-- start READING TEXT --

Starting with the next snapshot (062608/0042hrs GMT) is where my segfaults
start. This continues using the newest snapshot from 062608/2251hrs GMT.
I have patched the source from the individual snapshots mentioned as well
as just pulling and updating my ext4-patch-queue folder with the same
results. If I roll the kernel back to the 062508/0019 snapshot, the
problems vanish.
No errors noted during e2fsck -fvy on either partition.
This is driving me crazy!
Gary
On Thu, Jun 26, 2008 at 10:12:27PM +0000, Gary Hawco wrote:
> More on my segmentation problems. Just looking at the end of each kernel
> message, they always end with:
> EIP [XXXXX] jbd2_journal_data_metadata-XXX
Hmm... any chance you can take a picture of the crash message with a
digital camera and post the jpg? (I'm assuming you haven't been able
to capture the OOPS stack trace in /var/log/kern.log or
/var/log/messages or some such.)
> This occurs when I try to copy data from my main partition to a backup
> partition or make a tarball.

-- end READING TEXT --
-- start ROWS --

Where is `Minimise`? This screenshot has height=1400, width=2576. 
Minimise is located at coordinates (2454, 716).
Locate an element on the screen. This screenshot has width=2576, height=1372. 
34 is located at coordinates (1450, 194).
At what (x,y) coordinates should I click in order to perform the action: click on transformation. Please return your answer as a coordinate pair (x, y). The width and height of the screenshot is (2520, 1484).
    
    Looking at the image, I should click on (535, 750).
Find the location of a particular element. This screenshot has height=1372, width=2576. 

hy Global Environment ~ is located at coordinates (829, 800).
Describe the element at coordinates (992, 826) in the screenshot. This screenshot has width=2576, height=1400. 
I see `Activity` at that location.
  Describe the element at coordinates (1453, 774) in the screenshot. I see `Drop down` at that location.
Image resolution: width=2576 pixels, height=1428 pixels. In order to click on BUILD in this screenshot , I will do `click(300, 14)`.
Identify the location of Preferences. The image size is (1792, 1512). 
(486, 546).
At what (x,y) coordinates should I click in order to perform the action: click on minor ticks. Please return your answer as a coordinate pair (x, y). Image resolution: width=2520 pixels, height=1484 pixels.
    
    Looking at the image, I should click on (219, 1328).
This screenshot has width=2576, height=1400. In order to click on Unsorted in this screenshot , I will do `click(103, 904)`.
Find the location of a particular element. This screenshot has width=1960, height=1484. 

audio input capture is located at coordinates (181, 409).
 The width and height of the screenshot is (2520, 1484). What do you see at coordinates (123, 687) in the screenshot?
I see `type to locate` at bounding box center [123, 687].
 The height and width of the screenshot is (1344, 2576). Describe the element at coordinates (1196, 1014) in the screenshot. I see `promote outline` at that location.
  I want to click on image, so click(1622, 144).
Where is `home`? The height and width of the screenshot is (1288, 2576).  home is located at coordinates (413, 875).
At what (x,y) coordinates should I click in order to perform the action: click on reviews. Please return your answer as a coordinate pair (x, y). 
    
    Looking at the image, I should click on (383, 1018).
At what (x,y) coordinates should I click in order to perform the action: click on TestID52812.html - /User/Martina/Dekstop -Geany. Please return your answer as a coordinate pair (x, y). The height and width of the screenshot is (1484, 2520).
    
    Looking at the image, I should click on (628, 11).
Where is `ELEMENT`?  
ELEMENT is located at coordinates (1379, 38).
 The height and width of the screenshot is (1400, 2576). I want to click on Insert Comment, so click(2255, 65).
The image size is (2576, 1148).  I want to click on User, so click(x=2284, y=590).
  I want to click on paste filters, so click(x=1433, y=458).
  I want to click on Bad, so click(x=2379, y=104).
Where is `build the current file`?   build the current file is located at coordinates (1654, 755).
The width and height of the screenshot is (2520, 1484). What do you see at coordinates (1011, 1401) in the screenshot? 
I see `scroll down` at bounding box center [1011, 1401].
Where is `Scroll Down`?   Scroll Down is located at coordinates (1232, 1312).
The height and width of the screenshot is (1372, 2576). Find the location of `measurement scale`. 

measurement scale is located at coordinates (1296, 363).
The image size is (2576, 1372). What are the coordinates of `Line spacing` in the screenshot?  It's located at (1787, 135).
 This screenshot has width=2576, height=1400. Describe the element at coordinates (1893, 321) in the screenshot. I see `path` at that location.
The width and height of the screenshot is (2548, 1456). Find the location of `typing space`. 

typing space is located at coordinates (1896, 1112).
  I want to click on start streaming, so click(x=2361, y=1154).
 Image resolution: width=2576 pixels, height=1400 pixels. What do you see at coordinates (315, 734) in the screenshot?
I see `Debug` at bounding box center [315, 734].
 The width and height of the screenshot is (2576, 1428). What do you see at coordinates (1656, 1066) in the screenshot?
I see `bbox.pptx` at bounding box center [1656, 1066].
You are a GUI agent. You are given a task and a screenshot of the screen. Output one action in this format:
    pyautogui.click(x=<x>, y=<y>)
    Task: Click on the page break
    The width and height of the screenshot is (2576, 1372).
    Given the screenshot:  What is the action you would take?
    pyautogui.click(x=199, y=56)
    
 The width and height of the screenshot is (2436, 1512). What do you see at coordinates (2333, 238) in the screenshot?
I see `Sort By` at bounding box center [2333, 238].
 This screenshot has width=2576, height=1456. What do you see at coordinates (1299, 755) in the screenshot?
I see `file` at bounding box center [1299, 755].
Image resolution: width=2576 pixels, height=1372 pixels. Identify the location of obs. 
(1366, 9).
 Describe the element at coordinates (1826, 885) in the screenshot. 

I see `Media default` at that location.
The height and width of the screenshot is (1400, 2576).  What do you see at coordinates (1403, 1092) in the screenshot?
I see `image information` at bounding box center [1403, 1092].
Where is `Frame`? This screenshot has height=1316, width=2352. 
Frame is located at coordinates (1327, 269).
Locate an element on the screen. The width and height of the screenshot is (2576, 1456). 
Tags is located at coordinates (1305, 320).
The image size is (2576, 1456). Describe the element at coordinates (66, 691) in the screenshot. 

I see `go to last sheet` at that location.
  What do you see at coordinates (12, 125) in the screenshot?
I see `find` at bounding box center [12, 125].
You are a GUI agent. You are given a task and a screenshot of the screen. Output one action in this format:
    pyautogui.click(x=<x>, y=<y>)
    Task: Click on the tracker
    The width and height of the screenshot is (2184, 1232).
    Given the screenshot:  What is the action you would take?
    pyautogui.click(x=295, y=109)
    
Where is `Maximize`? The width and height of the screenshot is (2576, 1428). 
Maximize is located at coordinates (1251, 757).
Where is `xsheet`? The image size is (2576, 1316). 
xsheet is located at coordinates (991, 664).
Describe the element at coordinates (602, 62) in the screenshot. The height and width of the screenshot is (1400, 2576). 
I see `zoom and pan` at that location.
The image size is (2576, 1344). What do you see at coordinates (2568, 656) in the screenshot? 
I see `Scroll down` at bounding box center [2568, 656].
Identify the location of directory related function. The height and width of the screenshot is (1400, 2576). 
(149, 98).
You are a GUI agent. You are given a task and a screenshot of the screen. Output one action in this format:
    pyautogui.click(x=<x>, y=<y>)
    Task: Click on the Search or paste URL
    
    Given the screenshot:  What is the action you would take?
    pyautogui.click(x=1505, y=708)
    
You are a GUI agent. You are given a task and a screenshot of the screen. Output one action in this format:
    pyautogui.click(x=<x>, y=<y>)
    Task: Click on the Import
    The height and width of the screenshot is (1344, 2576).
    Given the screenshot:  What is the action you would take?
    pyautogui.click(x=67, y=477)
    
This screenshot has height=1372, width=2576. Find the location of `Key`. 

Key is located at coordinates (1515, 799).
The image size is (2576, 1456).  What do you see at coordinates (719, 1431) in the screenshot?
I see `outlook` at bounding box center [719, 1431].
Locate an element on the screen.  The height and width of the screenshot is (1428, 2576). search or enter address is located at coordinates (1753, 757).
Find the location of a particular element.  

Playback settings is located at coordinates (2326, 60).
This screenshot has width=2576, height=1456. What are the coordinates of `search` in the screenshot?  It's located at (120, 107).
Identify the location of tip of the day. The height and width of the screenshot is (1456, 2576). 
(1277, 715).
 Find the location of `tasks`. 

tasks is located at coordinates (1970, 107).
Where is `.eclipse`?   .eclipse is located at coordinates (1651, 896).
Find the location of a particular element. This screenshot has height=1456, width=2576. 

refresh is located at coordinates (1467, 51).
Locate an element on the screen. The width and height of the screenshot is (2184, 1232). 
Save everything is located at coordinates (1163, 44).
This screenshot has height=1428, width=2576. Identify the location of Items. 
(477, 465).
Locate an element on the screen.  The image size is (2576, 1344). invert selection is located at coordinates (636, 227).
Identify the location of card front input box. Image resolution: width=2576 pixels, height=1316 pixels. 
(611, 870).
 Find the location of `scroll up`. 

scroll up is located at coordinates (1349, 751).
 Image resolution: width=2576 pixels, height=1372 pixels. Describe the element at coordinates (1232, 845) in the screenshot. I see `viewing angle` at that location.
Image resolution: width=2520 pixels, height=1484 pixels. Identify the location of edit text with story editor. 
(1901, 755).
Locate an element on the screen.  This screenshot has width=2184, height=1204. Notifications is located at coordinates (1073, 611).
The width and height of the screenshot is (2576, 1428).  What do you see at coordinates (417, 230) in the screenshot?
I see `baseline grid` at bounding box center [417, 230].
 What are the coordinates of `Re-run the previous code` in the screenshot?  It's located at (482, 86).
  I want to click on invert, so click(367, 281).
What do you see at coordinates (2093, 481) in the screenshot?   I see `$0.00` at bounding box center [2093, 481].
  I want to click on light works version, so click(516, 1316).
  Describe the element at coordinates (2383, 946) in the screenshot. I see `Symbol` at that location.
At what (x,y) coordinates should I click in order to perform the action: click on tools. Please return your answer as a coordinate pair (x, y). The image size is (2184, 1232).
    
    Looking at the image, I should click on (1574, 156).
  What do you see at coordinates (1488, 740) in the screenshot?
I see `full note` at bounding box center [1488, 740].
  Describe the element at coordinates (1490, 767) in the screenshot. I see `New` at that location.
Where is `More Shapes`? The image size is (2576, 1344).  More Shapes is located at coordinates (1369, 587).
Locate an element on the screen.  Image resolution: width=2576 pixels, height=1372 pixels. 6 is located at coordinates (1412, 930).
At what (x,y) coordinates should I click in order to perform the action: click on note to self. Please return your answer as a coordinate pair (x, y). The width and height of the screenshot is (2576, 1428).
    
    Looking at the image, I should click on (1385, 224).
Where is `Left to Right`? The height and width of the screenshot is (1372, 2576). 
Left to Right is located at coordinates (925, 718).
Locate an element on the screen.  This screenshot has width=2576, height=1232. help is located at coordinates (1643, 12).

-- end ROWS --

REQUESTS:
1 > List every kernel snapshot named in the segfault thread.
2 > In the segfault thread, why does the reply ask Gary to photograph the crash message with a digital camera?
Use only the segfault thread to answer.

THE RESULTS:
1 >
062608/0042hrs GMT
062608/2251hrs GMT
062508/0019

2 > The writer of the reply assumes Gary has not been able to capture the OOPS stack trace in /var/log/kern.log, /var/log/messages, or a similar log. A photo of the screen would show the crash message instead.